After month three, Jaden layered in automated onboarding. New users got an email drip sequence explaining setup, reporting tips, and usage stats. He also used Fathom Analytics for privacy-first tracking, ensuring GDPR compliance.

Customer support? A Notion knowledge base linked at the bottom of the page. For edge cases, users could submit a ticket via Tally.so, which was linked to Jaden’s Slack through Make.com (formerly Integromat).

“The goal wasn’t to scale a team. The goal was to scale outcomes. Automation let me keep my weekends.”

Jaden Cole

Lessons for Future Founders

This micro SaaS case study offers powerful lessons for aspiring founders, especially those juggling jobs or other responsibilities. The key takeaways:

  • Go small and deep, not wide: Find underserved niches with money and urgency.
  • Build the funnel before the product: Validate conversion with mockups and test pricing early.
  • One landing page is enough: Design for clarity and conversion, not complexity.
  • Automate everything you can: Support, billing, onboarding—all should run without you.

Too many founders chase scale prematurely. Jaden’s story proves there’s another path—one focused on sustainable revenue, lifestyle freedom, and customer value.

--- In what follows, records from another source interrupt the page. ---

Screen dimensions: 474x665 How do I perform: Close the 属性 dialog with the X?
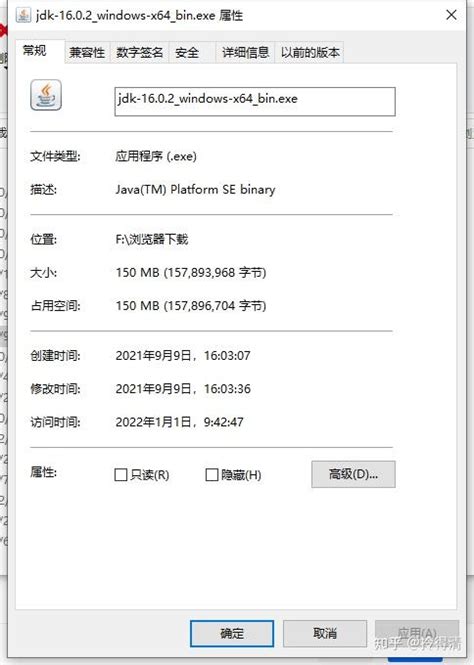(451, 15)
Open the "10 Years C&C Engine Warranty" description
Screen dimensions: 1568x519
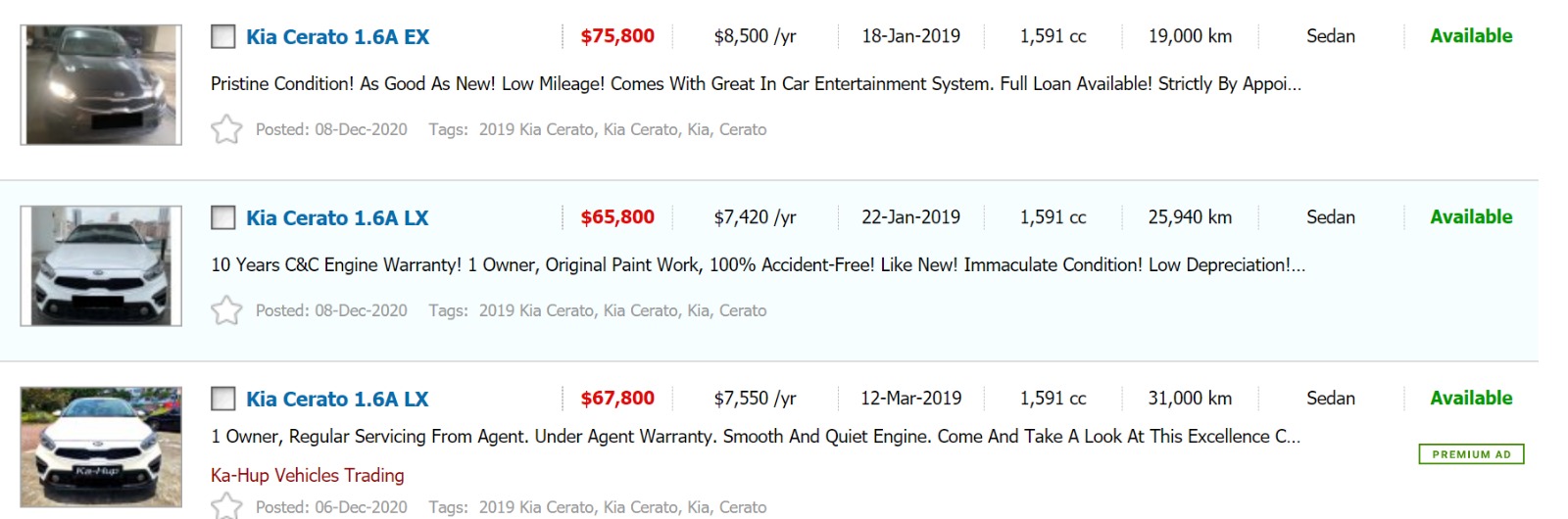click(758, 264)
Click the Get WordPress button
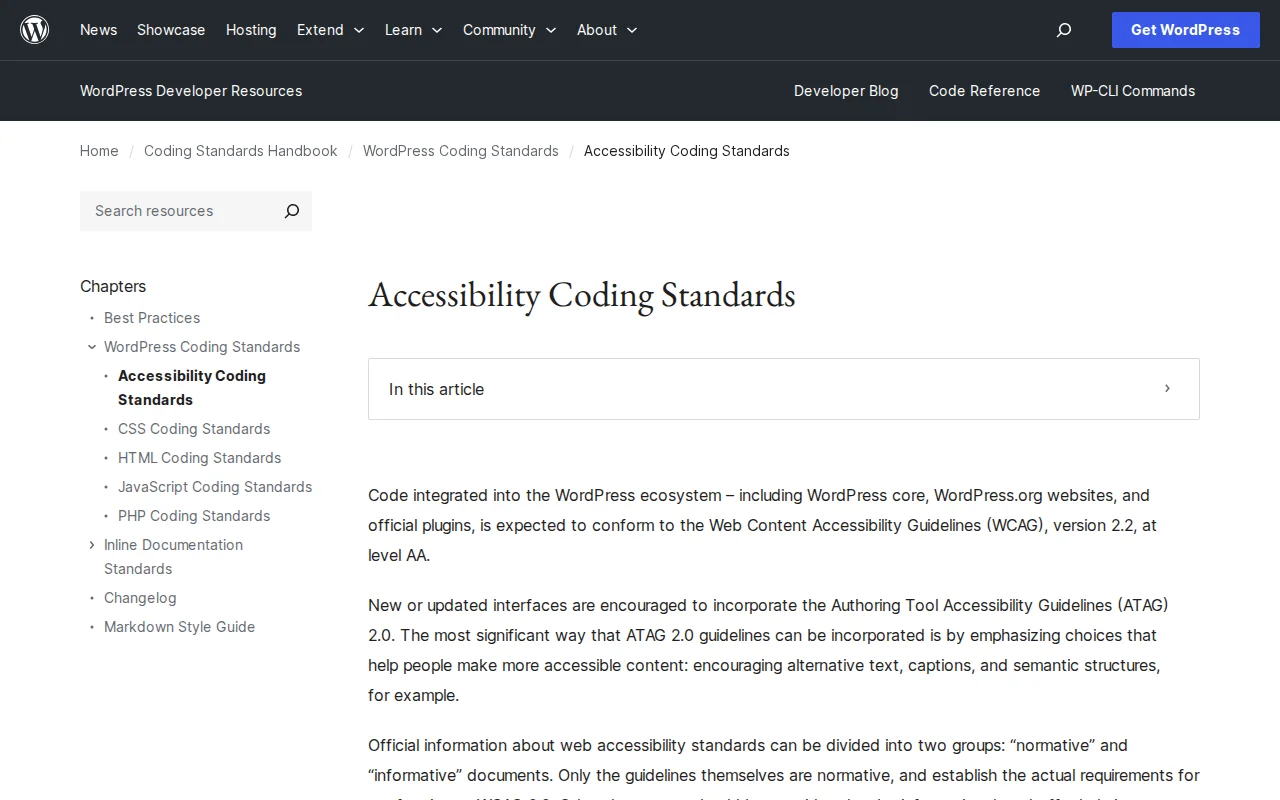The width and height of the screenshot is (1280, 800). 1185,30
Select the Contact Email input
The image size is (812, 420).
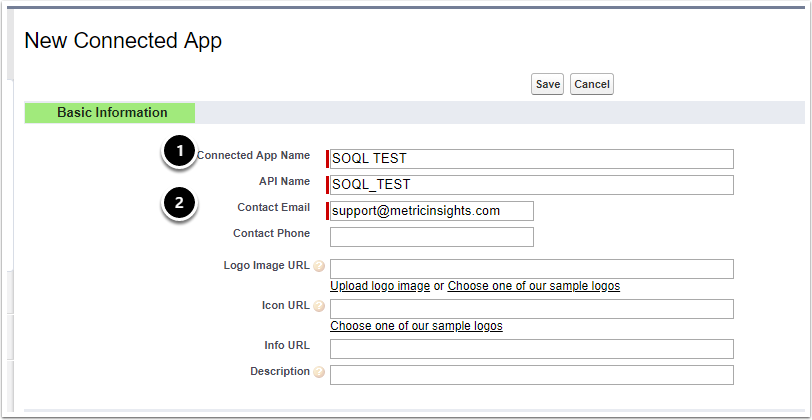431,211
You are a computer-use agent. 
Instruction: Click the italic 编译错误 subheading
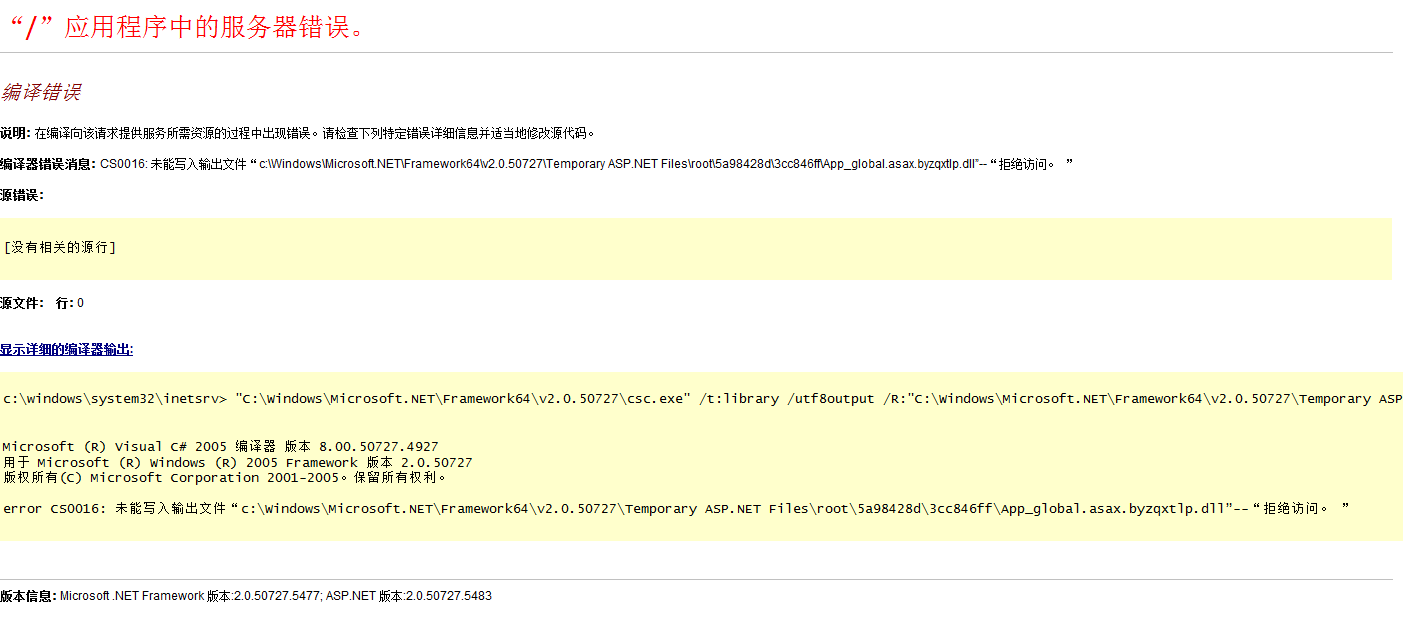40,93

Final Thoughts: The Rise of One-Person Funnels

As no-code and low-code tools mature, we’ll see more stories like Jaden’s. This isn’t just a micro SaaS case study. It’s a glimpse into a new kind of entrepreneurship—lean, agile, and centered around delivering value with precision.

If you’re dreaming of building a micro SaaS, take this as your signal: you don’t need a huge team, VC funding, or years of development. All you need is a validated problem, a scrappy mindset, and the willingness to execute with focus.

So go ahead. Launch that one-page site. Start that one-person funnel. You might just find yourself in the next breakout micro SaaS case study.